The lateral trans-abdominal adrenalectomy approach under general anesthesia approach was used with the patient in reverse Trendelenburg.

The patient was placed in the left lateral decubitus position, and the table flexed to maximally open the space between the tip of the 12th rib and iliac crest. The surgeon was positioned to the left of the patient with the first assistant, and the second assistant was on the right side of the patient. Four ports were inserted in the anterior axillary line (subcostal), mid-axillary line (subcostal), right subcostal region and epigastrium using two 10 mm ports and two 5 mm ports. With the patient in reverse Trendelenburg position, we began with the division of the right triangular ligament of the liver. The liver was then retracted superiorly with a snake liver retractor to expose the mass.

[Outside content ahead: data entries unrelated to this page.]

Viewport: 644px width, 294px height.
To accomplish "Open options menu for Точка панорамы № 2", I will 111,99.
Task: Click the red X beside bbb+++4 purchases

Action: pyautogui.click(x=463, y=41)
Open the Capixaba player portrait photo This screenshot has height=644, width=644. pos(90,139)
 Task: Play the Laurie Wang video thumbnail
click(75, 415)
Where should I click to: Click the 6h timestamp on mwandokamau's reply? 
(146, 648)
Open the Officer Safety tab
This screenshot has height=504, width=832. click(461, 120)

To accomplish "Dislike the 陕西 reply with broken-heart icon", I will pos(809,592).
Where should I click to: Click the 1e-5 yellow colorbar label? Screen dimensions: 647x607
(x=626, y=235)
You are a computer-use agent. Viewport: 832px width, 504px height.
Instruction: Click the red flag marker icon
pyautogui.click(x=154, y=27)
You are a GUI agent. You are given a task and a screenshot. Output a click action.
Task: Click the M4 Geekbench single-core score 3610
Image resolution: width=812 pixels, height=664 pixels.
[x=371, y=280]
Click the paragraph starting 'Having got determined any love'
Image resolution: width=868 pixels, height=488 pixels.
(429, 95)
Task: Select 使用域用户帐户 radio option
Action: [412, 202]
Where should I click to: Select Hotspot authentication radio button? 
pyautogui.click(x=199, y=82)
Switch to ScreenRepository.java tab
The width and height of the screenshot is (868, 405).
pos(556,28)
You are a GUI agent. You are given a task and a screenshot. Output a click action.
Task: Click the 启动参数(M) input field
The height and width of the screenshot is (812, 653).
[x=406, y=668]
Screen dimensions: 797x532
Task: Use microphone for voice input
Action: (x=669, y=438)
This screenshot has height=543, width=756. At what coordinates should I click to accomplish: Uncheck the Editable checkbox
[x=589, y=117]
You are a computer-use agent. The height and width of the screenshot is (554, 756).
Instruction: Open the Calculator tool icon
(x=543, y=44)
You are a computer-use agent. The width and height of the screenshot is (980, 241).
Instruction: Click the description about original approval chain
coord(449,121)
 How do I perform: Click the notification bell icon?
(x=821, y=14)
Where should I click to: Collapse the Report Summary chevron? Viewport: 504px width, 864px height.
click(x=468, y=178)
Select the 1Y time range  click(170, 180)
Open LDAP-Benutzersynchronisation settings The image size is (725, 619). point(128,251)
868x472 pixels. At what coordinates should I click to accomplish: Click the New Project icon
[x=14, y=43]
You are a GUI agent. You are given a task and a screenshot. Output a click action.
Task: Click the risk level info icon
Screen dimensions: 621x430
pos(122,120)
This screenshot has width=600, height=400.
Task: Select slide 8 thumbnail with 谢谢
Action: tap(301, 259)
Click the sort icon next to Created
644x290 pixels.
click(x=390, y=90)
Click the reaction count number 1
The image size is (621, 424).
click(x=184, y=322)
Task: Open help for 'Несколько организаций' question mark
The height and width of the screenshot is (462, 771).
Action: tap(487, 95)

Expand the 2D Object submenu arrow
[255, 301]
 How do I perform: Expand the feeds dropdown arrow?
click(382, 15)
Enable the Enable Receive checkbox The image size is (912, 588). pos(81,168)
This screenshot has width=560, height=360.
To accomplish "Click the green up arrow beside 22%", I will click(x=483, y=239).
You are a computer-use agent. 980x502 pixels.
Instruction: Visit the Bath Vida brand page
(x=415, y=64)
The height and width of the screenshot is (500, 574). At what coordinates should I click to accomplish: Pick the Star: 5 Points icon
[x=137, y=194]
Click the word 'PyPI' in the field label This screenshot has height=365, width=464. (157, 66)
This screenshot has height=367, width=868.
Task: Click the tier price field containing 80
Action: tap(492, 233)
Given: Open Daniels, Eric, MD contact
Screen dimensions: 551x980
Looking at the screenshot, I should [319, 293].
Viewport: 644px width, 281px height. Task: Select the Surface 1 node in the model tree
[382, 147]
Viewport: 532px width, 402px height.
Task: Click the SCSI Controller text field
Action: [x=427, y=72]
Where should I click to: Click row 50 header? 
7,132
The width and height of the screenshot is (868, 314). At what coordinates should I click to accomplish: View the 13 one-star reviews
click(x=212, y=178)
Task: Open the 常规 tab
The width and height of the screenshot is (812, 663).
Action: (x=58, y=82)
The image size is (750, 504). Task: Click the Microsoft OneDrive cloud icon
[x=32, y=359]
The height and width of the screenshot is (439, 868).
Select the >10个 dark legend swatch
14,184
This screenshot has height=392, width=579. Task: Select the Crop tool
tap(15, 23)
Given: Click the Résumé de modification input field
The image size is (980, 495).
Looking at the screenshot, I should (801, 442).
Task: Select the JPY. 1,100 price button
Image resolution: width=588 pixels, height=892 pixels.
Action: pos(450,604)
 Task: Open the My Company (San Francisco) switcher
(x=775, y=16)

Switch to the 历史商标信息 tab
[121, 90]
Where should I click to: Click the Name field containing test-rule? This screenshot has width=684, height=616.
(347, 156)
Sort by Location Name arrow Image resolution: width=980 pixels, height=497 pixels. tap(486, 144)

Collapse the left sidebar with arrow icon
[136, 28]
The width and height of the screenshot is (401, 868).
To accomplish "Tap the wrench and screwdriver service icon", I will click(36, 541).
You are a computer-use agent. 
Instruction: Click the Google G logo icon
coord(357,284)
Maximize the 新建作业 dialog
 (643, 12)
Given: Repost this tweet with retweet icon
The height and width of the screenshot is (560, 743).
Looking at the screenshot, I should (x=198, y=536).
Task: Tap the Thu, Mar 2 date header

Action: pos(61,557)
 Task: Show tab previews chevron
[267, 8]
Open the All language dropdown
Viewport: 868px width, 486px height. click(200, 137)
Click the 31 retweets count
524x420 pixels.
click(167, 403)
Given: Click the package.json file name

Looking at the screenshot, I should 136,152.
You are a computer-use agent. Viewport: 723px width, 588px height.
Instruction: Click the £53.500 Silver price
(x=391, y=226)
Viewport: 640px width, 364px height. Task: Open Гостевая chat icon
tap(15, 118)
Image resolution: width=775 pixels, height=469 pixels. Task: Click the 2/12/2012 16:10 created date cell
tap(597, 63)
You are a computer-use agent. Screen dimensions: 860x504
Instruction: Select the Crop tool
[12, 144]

The gland was mobilized from superior to the lateral and medial boundaries progressively by reflecting the retroperitoneal covering using a combination of L-hook electrode and the Harmonic Ace scalpel [Figure 2]a and [Figure 2]b. On the medial side of the cyst, the right adrenal vessels were exposed and dissected free from the surrounding structures [Figure 3]a and clipped [Figure 3]b and [Figure 3]c. Dissection was finally completed through mobilization of the posterior and inferior aspect of the cyst away from the posterior abdominal wall. The patient was then positioned supine, and the freed cyst [Figure 4]a was brought out intact through a right-sided 16 cm Pfannenstiel incision.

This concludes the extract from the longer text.